▸ Directions for this task
Repeat verbatim the portion of the listing below that runs from the line containing "Viewport: 800px width, 400px" through the end of the listing, including both ends. Omit the pictures from your reply.
=== Source records ===
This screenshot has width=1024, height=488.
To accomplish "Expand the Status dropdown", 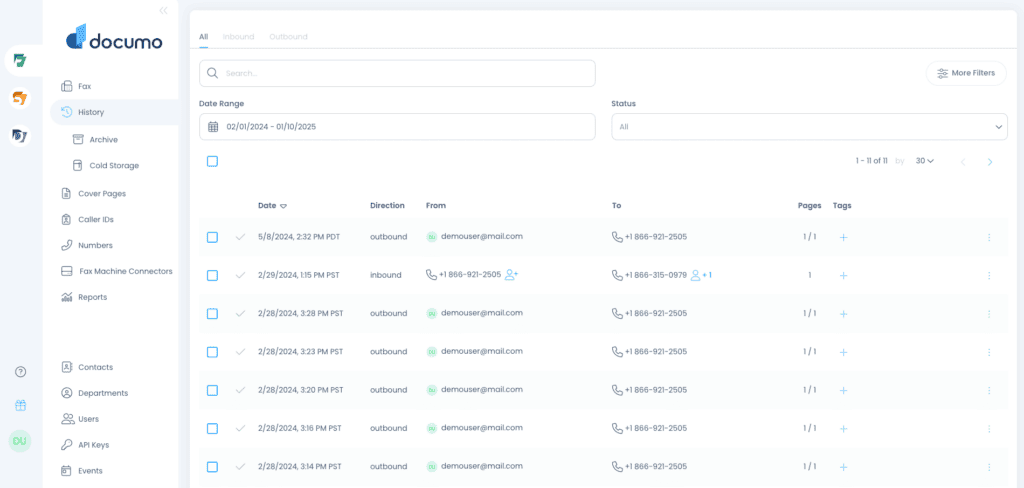I will point(809,127).
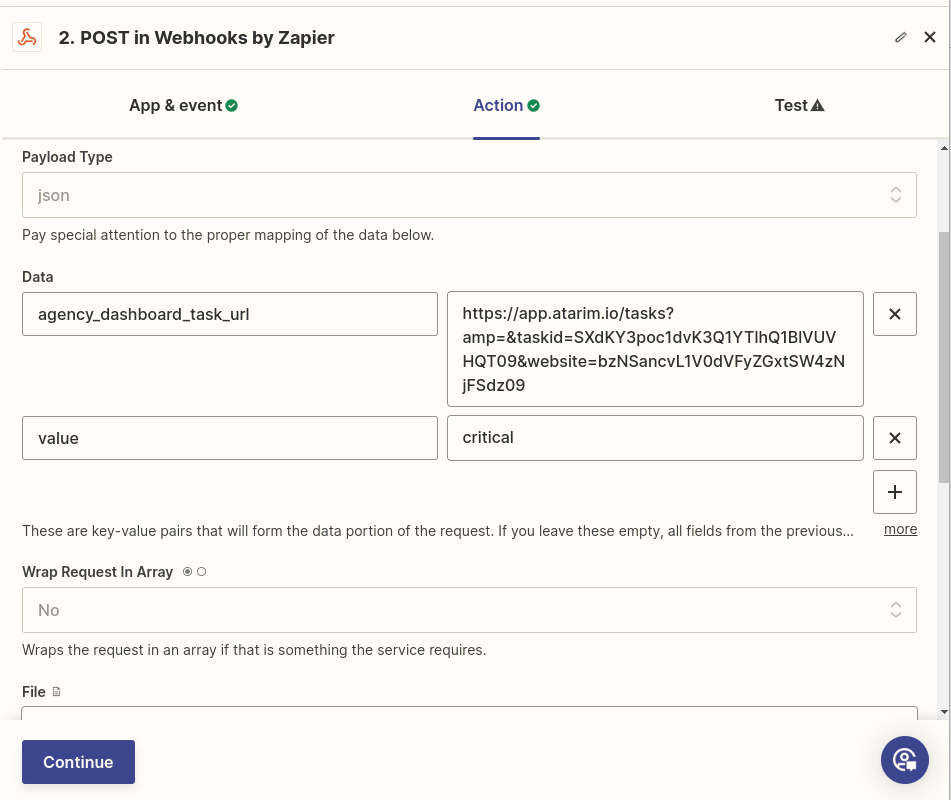Click the 'more' link under Data

(900, 530)
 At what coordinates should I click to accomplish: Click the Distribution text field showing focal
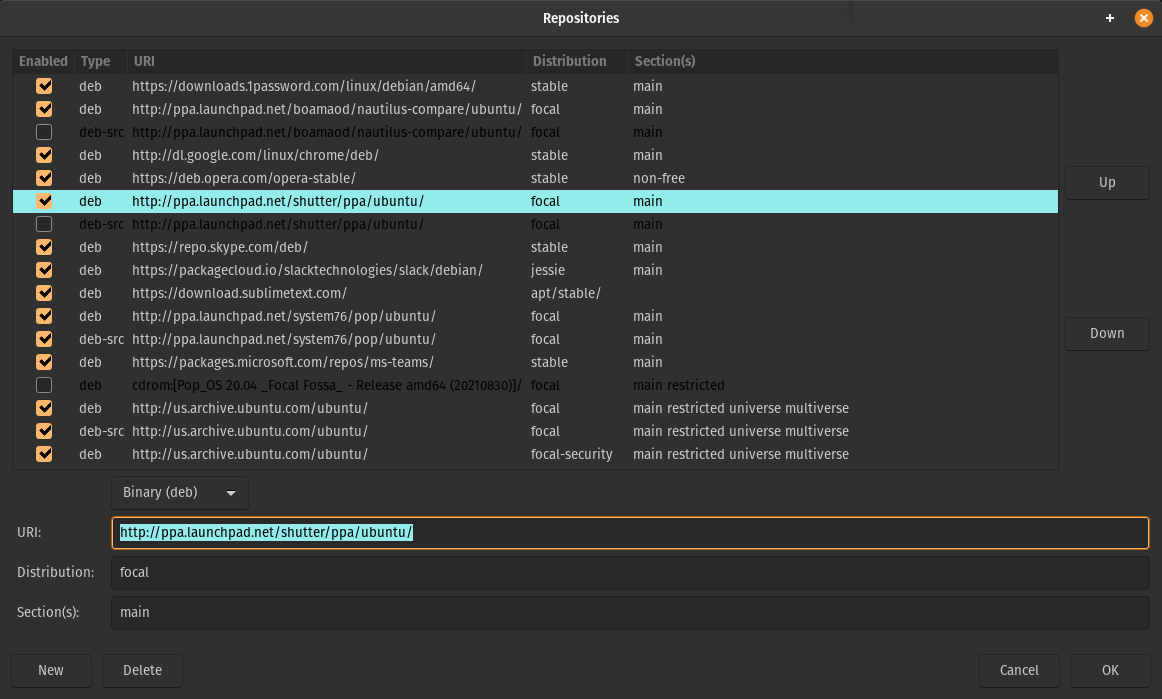[x=630, y=572]
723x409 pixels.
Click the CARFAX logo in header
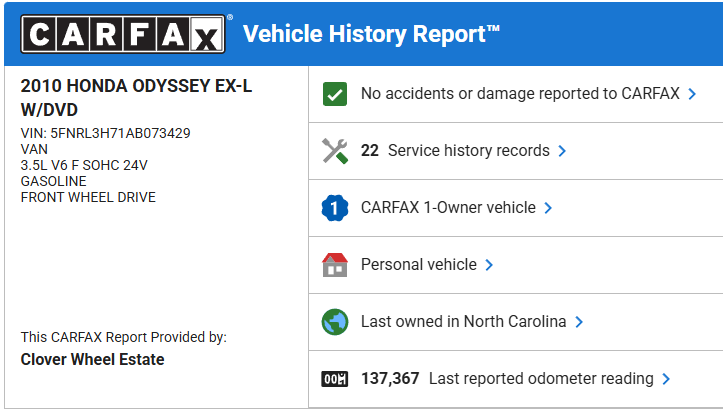click(x=124, y=36)
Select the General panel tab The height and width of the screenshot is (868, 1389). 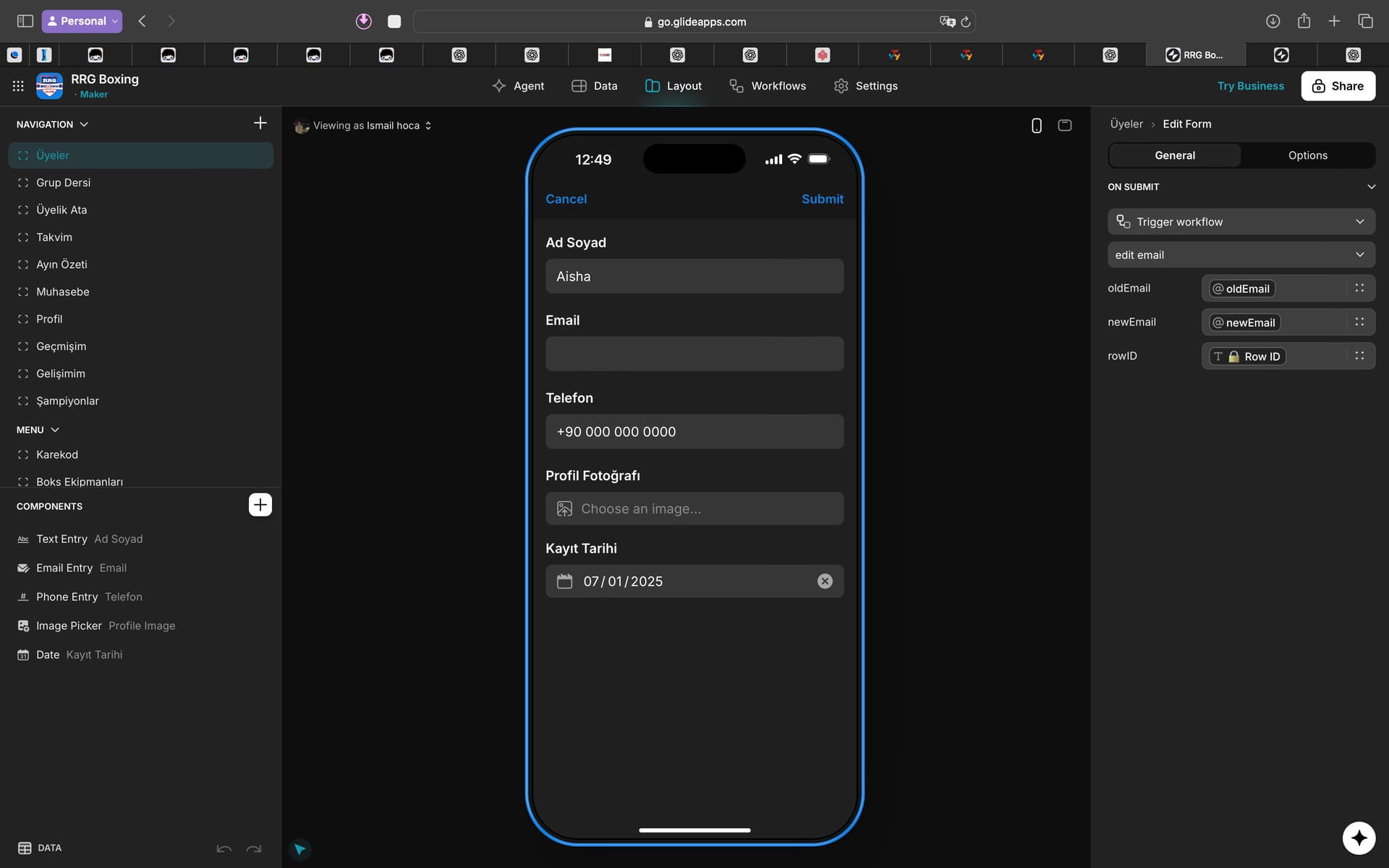[1174, 156]
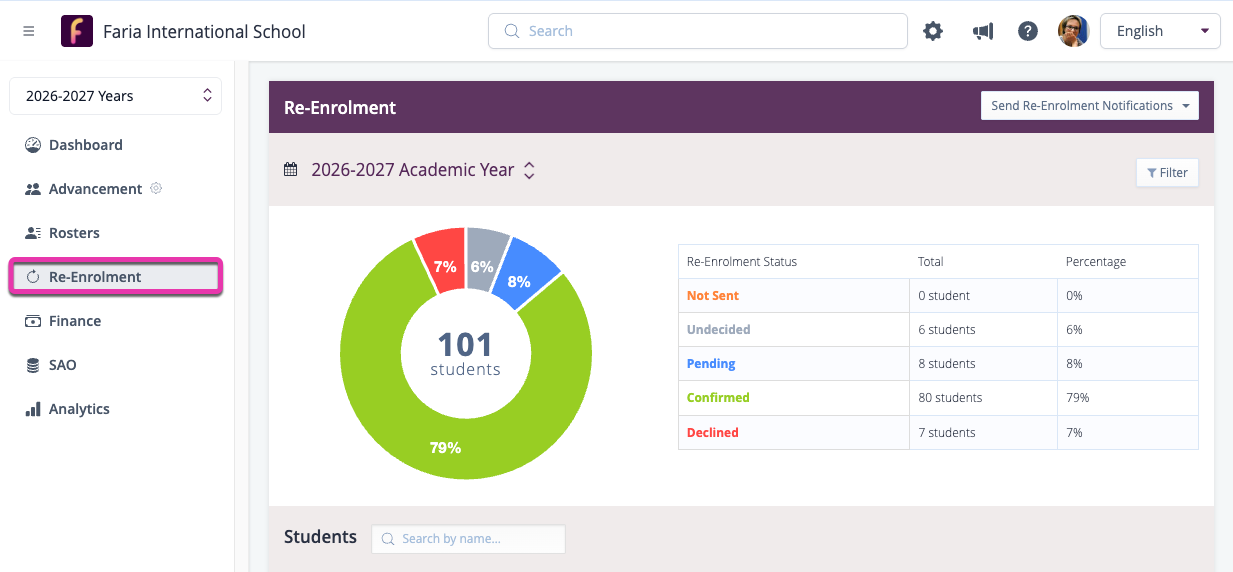Click the calendar icon beside Academic Year
Viewport: 1233px width, 572px height.
(291, 170)
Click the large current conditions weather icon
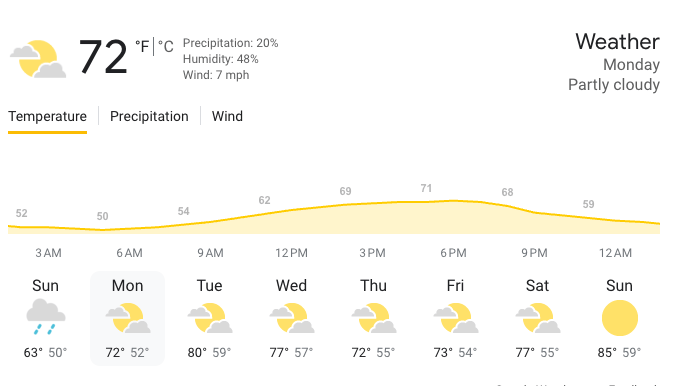This screenshot has width=674, height=386. click(38, 59)
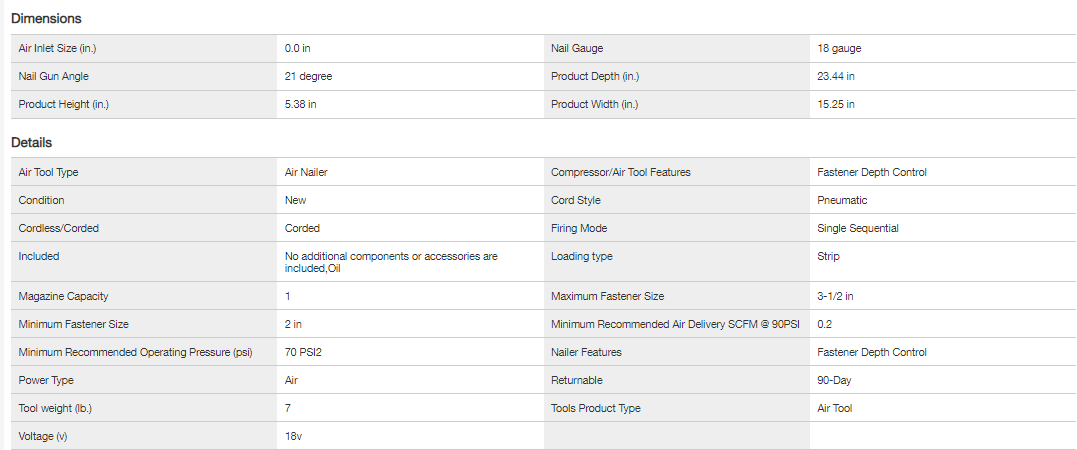Click the Product Height value 5.38 in

(301, 104)
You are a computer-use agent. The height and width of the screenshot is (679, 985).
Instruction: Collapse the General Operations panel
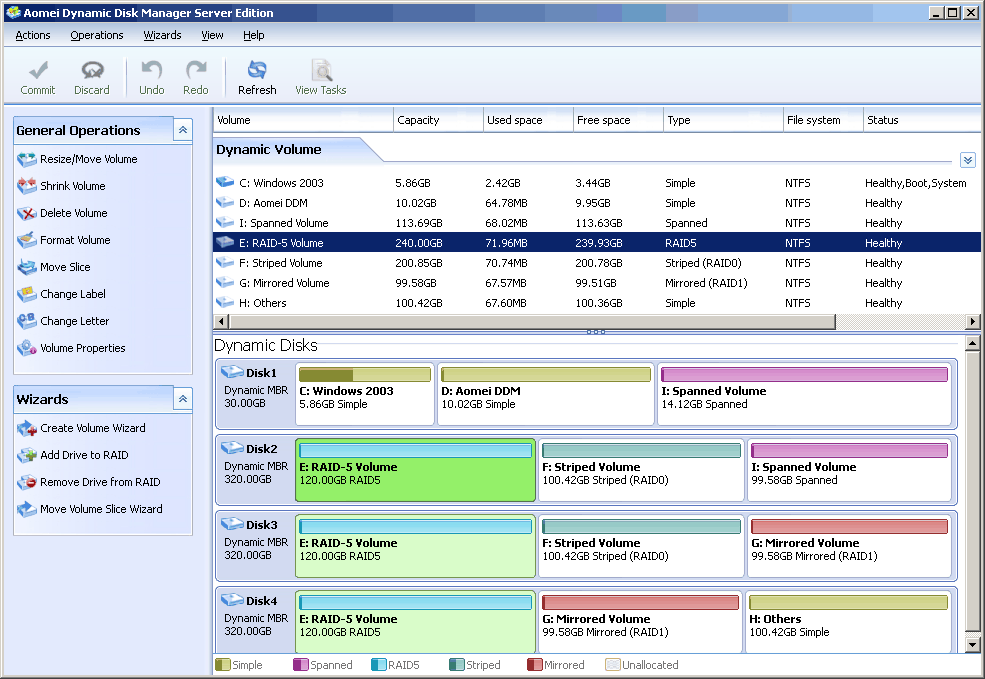click(182, 130)
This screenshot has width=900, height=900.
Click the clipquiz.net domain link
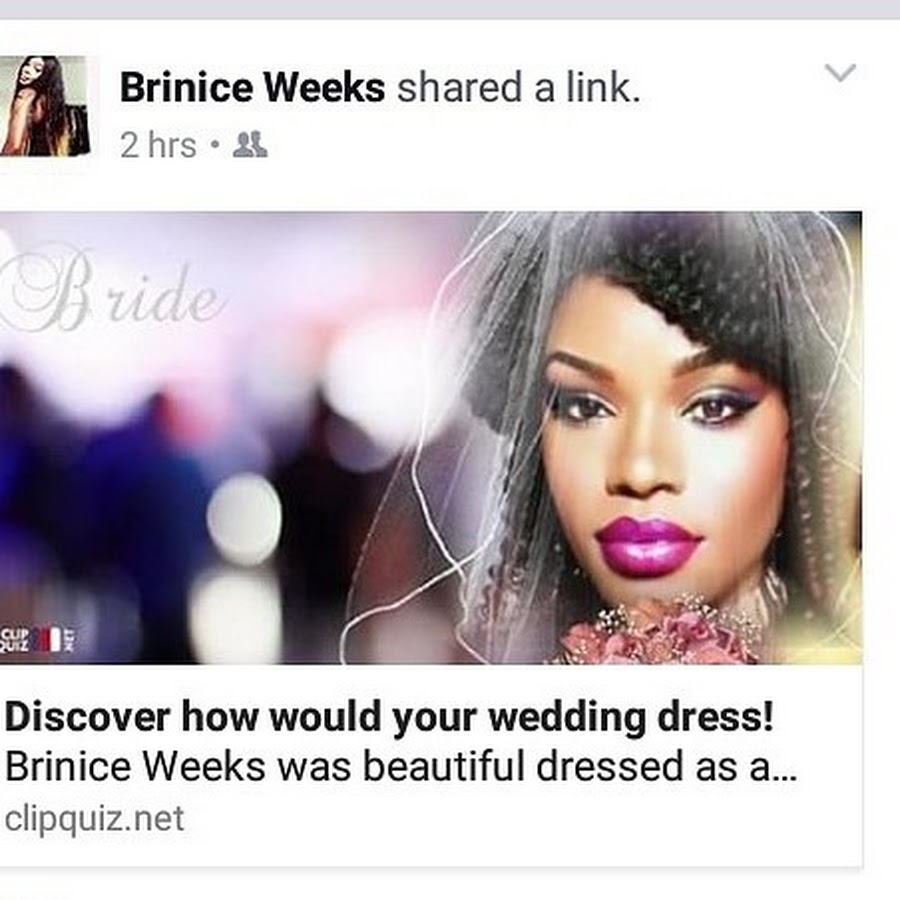tap(95, 818)
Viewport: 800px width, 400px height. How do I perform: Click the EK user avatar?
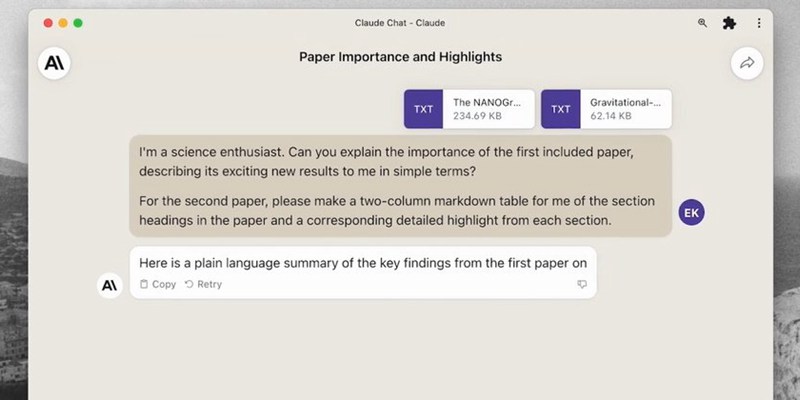pyautogui.click(x=691, y=213)
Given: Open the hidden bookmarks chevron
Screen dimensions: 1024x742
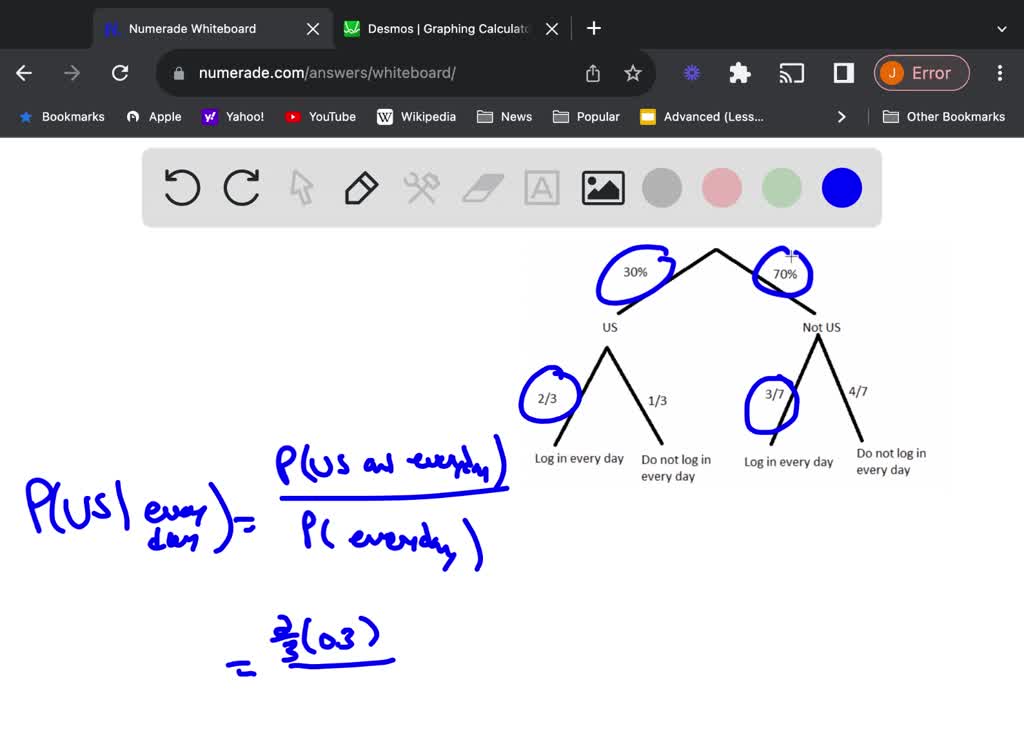Looking at the screenshot, I should pyautogui.click(x=842, y=117).

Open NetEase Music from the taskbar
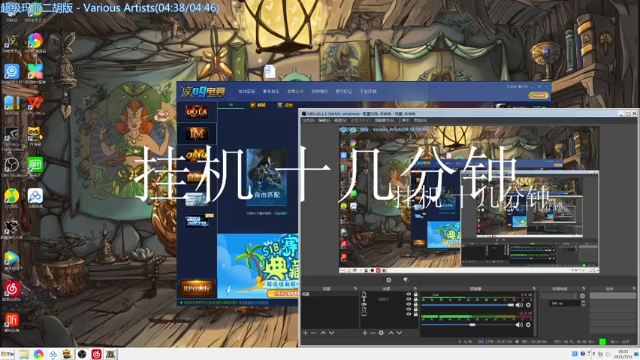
===
▸ Answer to the problem
Viewport: 800px width, 400px height. How do I perform: Click the EK user avatar?
pyautogui.click(x=691, y=213)
Given: Open the hidden bookmarks chevron
Screen dimensions: 1024x742
Looking at the screenshot, I should pyautogui.click(x=842, y=117).

Open NetEase Music from the taskbar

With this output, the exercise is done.